Equally memorable were the smiles Sophie brought to people’s faces, particularly travelers who had left their pets at home. Passengers in other cars frequently pointed and waved at her, but Sophie’s effect was most noticeable in Las Vegas. We stayed at both the luxury Delano and Vdara hotels, which are dog-friendly to the point of having room service menus catered entirely to dogs. (Sophie strongly recommends the Delano’s bow-wow burger.)
We shared a less luxurious meal in Sedona, Arizona, both of us exhausted from more than 12 hours on the road. I was shaky and a little delirious since I hadn’t eaten that day, so I picked up an entire pizza nearby and brought it back to the room. I sat on the floor, devouring what has to be the most delicious pizza I’ve ever eaten, while Sophie lay next to me and ate my crusts as I finished my slices. We may not have said much during this mutually understood moment of utter satisfaction, but everything was communicated.
I learned a handful of life lessons on my trip with Sophie. The first: Never be more than an arm’s length away from a poop bag. Next: If the dog wants to play fetch after driving all day, play fetch. You’ll both enjoy it.
The most stressful day of our trip was when Sophie ran off and rolled in a mud puddle at an abandoned golf course — right before we were about to check into a five-star hotel. Even the designated Sophie towel barely made a dent in removing the mud. This was a good reminder that I’m fully responsible for all of her behavior, just like any other pet owner.
Despite the challenges and extra planning, the bonding Sophie and I experienced and the sidetracked adventures we had together made it all worth it.
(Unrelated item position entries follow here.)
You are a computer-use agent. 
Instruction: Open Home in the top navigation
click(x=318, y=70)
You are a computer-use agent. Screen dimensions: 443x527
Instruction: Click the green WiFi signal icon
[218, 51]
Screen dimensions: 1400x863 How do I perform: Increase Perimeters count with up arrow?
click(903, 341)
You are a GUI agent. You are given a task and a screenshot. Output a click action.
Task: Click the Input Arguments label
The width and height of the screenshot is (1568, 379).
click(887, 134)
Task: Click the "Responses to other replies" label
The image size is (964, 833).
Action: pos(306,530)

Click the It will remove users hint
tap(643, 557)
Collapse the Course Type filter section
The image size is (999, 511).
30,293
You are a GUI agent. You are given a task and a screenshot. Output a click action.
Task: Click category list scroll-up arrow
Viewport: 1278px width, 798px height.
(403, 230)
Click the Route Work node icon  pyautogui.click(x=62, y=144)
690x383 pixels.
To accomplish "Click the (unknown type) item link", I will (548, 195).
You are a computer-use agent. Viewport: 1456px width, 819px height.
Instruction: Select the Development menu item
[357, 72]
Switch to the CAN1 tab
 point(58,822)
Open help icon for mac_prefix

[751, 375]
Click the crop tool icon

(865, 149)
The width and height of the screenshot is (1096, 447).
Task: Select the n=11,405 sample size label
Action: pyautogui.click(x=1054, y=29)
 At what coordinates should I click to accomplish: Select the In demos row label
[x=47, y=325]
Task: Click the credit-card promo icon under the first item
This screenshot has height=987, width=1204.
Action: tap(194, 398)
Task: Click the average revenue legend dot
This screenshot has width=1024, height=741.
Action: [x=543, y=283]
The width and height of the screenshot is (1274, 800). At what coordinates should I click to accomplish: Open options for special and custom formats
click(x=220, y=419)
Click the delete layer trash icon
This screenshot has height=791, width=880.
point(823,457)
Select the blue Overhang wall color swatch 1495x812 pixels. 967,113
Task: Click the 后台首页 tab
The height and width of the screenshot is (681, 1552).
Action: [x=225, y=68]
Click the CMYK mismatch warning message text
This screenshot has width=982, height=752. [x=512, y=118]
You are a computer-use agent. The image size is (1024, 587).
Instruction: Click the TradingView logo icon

Plus, my car wouldn’t have come home nearly as filthy if I wasn’t so focused on getting Sophie into the outdoors, and that’s a rite of passage for Wrangler owners. Both of us emerged from the adventure braver and more confident, something we each needed. By anticipating the needs of my dog as well as I understand my own, we were able to have the most memorable bonding experience on the road. Next up: Wyoming and Montana.